私は現在のSkebで海外クリエイター解禁だと思っていたのですが勘違いで、実際はグローバル版Skebを予定しているようです。
事業計画書とか年単位の計画考えるの好きじゃないのであんまり言わなかったけど、Skeb Coinのホワイトペーパー等にあるグローバル版Skebは本格的にやる方向で考えています。
今Skebで海外のクリエイターさんを受け入れていないのには次の3つの理由があります。— なるがみ (@nalgami) October 13, 2022
今まで受け入れていない3つの理由。
1. KYCが困難で不正送金やチャージバックのリスクがあるから。
2. 日本法人が運営すると日本の法律が適用されるが、不明瞭化処理などのガラパゴス要素を海外のクリエイターさんが守ってくれるとは思えないから。
3. 純粋に友達として多くいる日本のクリエイターさんを僕が支援したいから。— なるがみ (@nalgami) October 13, 2022
いずれも以前から言及されていました。
複数枚対応は差分が当たり前になって気軽さが失われるのを防ぐためで、海外クリエイターの登録を受付していないのはモザイクについて理解してもらうのが大変なのとクレジットカードのチャージバックが爆増して手数料上げざるを得なくなるのと国際送金の手段がないから。
— なるがみ (@nalgami) July 13, 2020
KYCは「Know Your Customer」、本人確認のこと。
日本のクリエイターさん応援はどこかのインタビュー記事だったかな?
海外企業と連携し、日本版とは分けて展開される。
既存の海外企業さんと連携し、日本版とグローバル版で運営法人やサービス、ドメインを分けて展開したいと個人的には考えています。

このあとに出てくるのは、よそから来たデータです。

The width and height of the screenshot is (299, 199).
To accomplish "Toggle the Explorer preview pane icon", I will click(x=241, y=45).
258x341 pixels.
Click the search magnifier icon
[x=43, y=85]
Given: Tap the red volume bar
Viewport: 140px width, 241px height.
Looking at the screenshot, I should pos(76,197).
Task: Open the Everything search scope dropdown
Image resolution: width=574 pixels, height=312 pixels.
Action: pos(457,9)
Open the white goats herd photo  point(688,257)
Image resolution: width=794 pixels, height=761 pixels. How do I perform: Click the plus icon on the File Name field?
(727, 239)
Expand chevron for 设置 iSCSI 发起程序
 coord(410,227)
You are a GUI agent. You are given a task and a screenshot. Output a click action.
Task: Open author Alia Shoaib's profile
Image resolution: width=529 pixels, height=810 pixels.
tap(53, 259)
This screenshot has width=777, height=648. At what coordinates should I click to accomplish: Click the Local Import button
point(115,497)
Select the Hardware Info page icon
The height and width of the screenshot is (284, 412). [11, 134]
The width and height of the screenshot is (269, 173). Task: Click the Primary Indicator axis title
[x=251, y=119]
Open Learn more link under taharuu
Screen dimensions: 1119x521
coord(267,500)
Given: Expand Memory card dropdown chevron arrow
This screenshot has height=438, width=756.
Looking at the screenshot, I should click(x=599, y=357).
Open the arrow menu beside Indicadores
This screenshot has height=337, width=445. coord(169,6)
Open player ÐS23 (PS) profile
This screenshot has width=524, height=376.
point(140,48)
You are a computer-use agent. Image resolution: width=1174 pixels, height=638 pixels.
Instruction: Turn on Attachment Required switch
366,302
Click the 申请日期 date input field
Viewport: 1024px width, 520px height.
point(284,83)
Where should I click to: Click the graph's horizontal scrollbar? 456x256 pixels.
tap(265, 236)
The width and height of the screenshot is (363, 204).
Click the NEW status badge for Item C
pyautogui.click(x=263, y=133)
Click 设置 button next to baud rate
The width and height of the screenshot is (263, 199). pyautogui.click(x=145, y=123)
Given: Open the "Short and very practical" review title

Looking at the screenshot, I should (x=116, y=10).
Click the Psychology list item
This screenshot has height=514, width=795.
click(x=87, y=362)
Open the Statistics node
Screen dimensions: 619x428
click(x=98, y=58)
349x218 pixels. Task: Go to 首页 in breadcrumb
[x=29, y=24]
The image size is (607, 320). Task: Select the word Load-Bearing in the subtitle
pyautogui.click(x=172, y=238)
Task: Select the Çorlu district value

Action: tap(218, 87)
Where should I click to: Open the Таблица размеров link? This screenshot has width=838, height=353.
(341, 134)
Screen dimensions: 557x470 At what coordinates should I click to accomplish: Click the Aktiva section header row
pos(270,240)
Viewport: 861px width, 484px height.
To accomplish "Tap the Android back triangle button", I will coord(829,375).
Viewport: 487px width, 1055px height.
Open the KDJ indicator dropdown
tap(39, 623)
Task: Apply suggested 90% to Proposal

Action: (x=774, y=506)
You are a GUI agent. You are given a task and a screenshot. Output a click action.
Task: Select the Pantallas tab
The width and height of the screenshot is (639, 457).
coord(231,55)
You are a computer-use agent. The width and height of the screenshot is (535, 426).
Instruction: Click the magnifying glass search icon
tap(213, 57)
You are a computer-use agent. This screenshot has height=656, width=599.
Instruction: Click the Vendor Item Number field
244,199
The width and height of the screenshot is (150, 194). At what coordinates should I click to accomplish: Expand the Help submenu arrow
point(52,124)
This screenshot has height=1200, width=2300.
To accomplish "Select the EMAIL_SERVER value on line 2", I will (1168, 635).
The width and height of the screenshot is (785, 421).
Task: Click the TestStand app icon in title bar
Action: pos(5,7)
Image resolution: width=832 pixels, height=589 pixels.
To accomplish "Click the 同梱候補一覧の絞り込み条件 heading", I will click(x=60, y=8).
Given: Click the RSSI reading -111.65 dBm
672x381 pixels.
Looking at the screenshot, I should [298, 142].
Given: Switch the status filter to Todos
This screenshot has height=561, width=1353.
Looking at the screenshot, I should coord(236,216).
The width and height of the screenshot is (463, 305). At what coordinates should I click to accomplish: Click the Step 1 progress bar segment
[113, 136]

KomifloとFAKKU!のような関係。— なるがみ (@nalgami) October 13, 2022
Komifloはエロ漫画のサブスクです。快楽天とか読めます。
FAKKU!はアメリカの同様のサービスで、ワニマガジンと提携するなど「ヘンタイコミックに強い!」が特徴とのこと。
日本からは利用不可(おま国)なので概要はWikipediaをどうぞ。
参考:
グローバル版Skeb、なにげに大ニュースだと思うのですが、まだ当分先の話なので続報待ちで。
おしまい

タペストリーは手放しで嬉しいですが、他はうーんって感じ。
取り急ぎ、この記事はここまで。